Paul Hyland

Personal information
- Nationality: Irish
- Born: Paul Hyland 19 November 1984 (age 41) Dublin, Ireland
- Height: 1.7 m (5 ft 7 in)
- Weight: Super bantamweight

Boxing career
- Stance: Orthodox

Boxing record
- Total fights: 23
- Wins: 21
- Win by KO: 6
- Losses: 2
- Draws: 0
- No contests: 0

= Paul Hyland (boxer) =

Irish boxer (born 1984)

Paul Hyland, (born 19 November 1984 in Dublin, Ireland) is an Irish professional boxer. Hyland is a two-time Irish Professional Super Bantamweight Champion and European Union Champion.
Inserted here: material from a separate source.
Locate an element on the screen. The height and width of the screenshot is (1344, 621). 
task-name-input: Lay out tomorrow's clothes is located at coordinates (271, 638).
Hyland also boxed World Title Challenger Willie Casey for the EBU (European) Title.

==Professional career==

===Début===
Hyland turned professional on 5 November 2004 in Hereford Leisure Centre, England on an undercard of bill that included Jason Cook, Jason McKay and Scott Gammer. In his début Hyland defeated fellow débutant Hungarian Janos Garai with a second-round TKO knockout.

===Irish title===
He is the former two time Irish super bantamweight title holder, defeating Marc Callaghan on 5 July 2008. Hyland won this bout on a point score of 98–93.
Hyland's second time winning the Irish super bantamweight title was on 5 December in the National Stadium, Dublin, Ireland. This time Hyland won on a 3rd round too win over Eugene Heagney. Hyland dropped Heagney with a combination of punches to body and head in third round, then a burst of punches from Hyland after the eight count brought the referee's intervention.